As usual music has been a faithful emotional companion. I have been listening to Fleetwood Mac's Tusk album over and over again, pun intended. (The first track practically invites you to!) For a long time I didn't rate Fleetwood Mac because of Bill Clinton. I was in the depths of my punk phase when he used "Don't Stop" as his campaign song in 1992 and all the Boomers seemed giddy about it. I've always hated Boomer self-regard, and I'd also read that the original 70s punks were directly opposed to this kind of music. Like a lot of overly doctrinaire teenagers, I bought the fundamentalist narrative.

Years later I became more sympathetic through some friends whose music taste was so unimpeachably indie and cool that I wouldn't feel like a sellout for spinning Rumours. By that time I had also come to the conclusion that most punk rock beyond the vital core was formulaic (which is why bands like the Sex Pistols imploded at The Clash moved on to a more diverse sound.) In the midst of this discovery I was living in rural East Texas and happened upon a pristine vinyl copy of Tusk at the local Goodwill. 

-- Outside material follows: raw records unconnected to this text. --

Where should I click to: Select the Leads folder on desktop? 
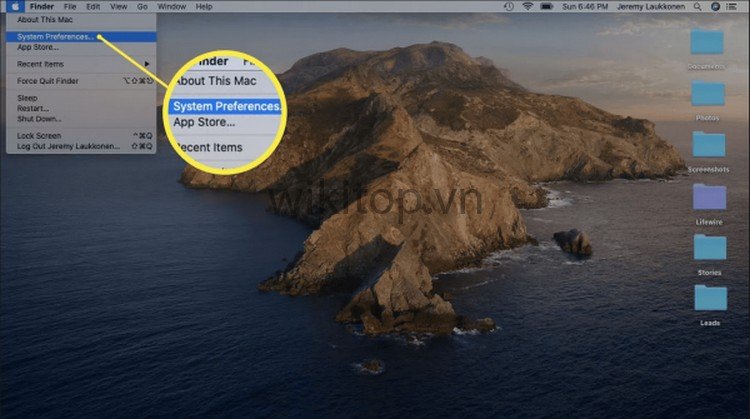pyautogui.click(x=708, y=298)
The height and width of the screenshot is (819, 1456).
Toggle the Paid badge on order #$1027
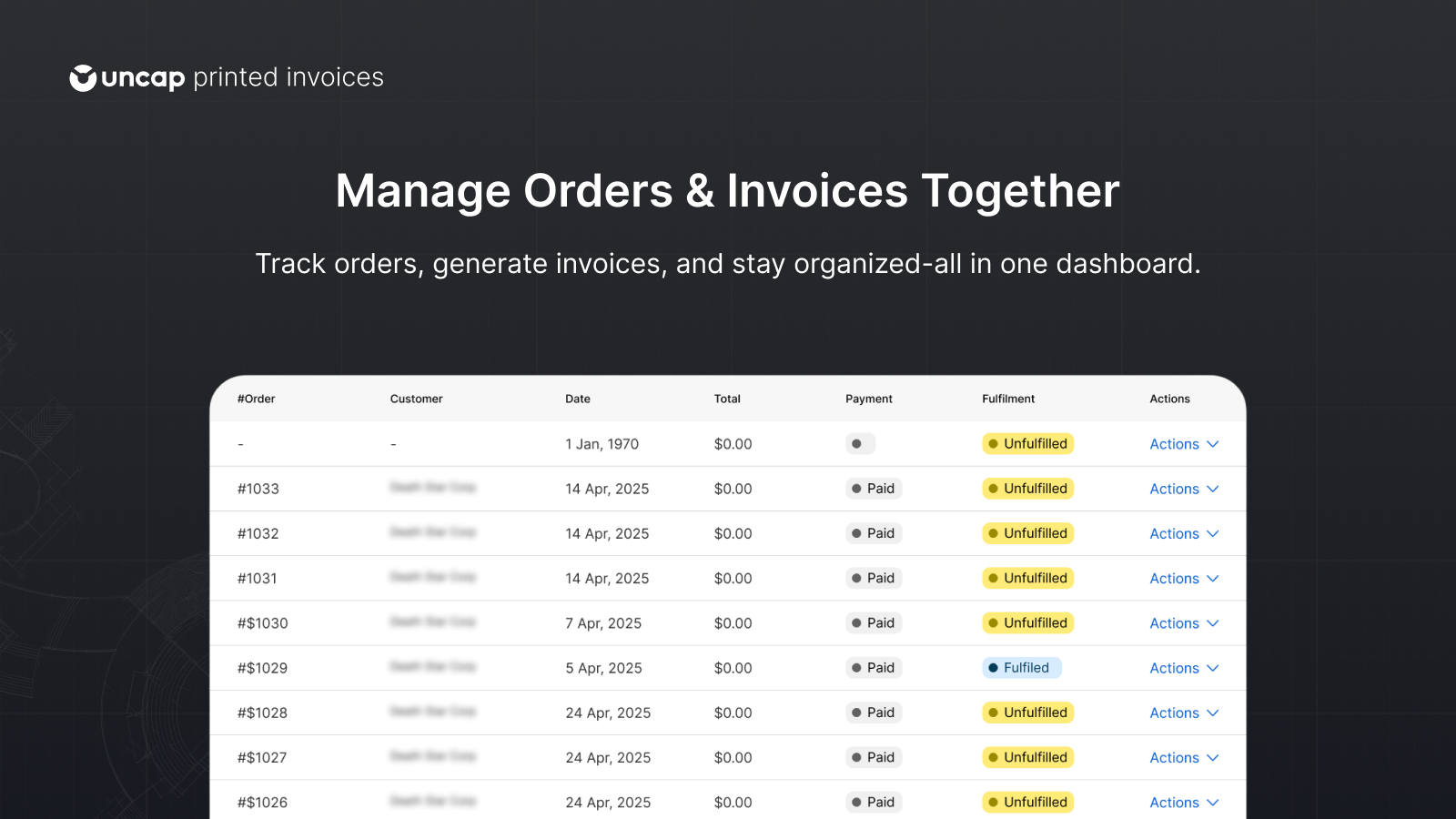pyautogui.click(x=873, y=757)
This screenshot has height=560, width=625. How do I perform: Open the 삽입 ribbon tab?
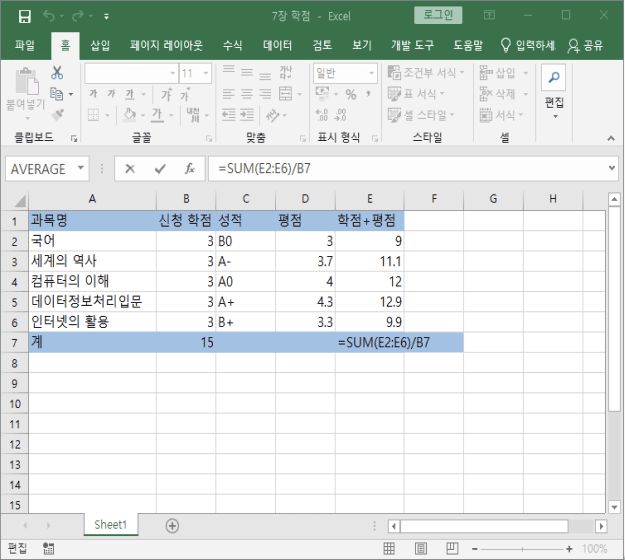point(100,45)
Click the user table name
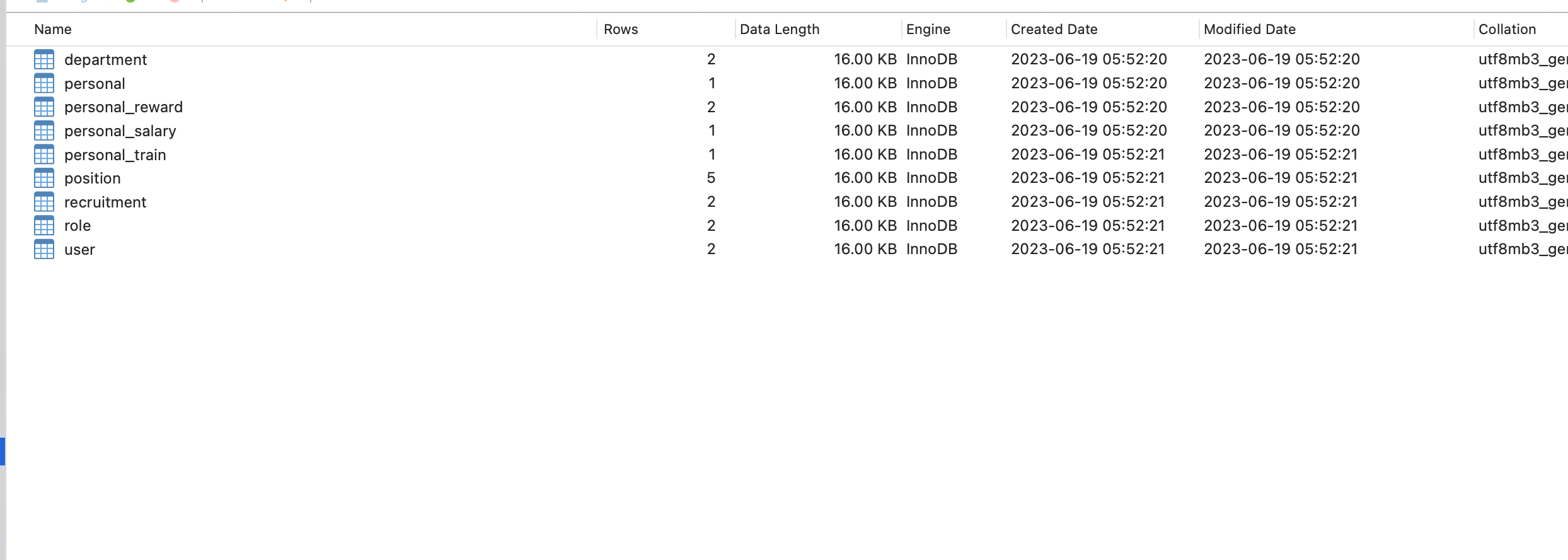This screenshot has height=560, width=1568. (79, 250)
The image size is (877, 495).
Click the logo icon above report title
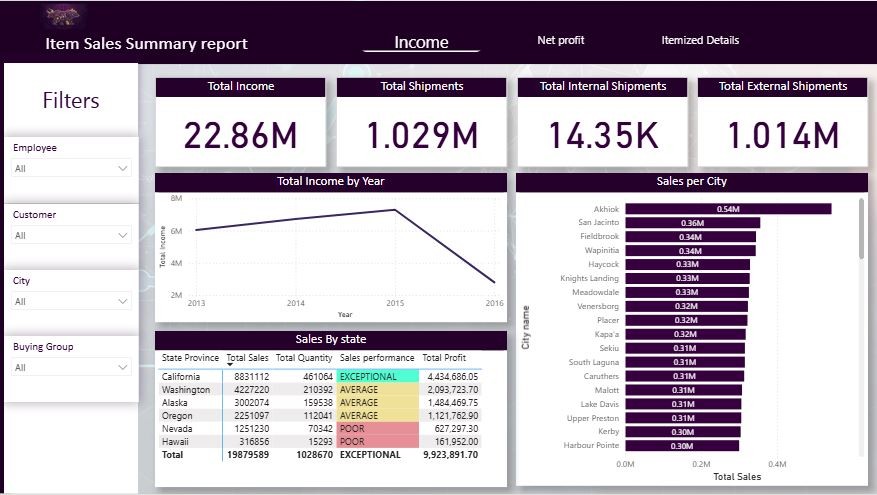click(63, 16)
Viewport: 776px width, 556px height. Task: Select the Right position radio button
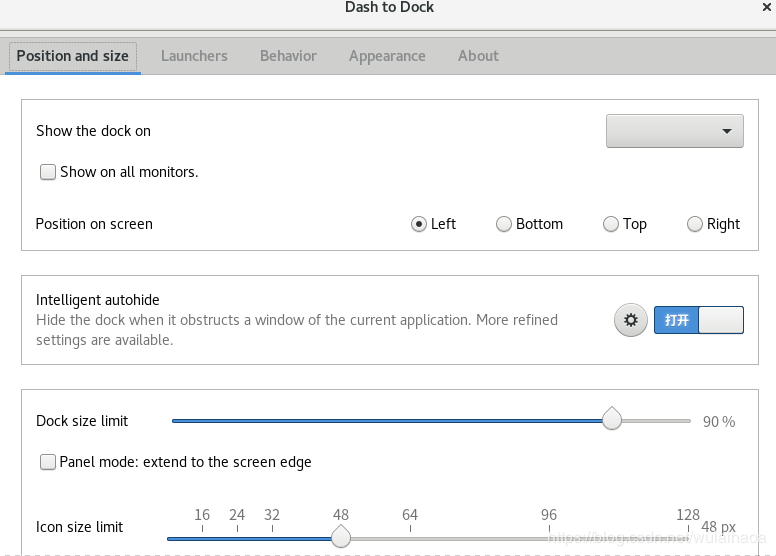pyautogui.click(x=695, y=224)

It came into my life at the right time, in the midst of a personal crisis. It's a strange sounding album, full of Lindsay Buckingham's desire to learn from the punks and impress them filtered through a snowstorm of cocaine. Tusk is also the sound of the "survivor" trope of the 1970s. It's the sound of the sixties being over and drugs and excess being the only things left and now they've done their damage and failed to fill the hole. It's the sound of exhaustion, the dark night before the Reagan Dawn in the conservative narrative. For me it was what I listened to late at night while brooding, and early in the morning when I had to face another day I didn't want to see. It got me through a lot.

Back then my thoughts of dread were connected to my personal life. I was living 1500 miles from my wife. I had close family members falling ill. I didn't like where I lived and was getting bullied at my suboptimal job. Nowadays I am far happier in my personal life, but the dread is for my country and its future. I don't know if democracy is going to survive, nor how much bloodshed will take place killing it or defending it. For the next 48 hours I just need to distract myself in ways that are far calmer that doom-scrolling. 

As good friend in Texas said on a particularly tough night as we say outside listening to music, "This isn't a problem Tusk can't solve."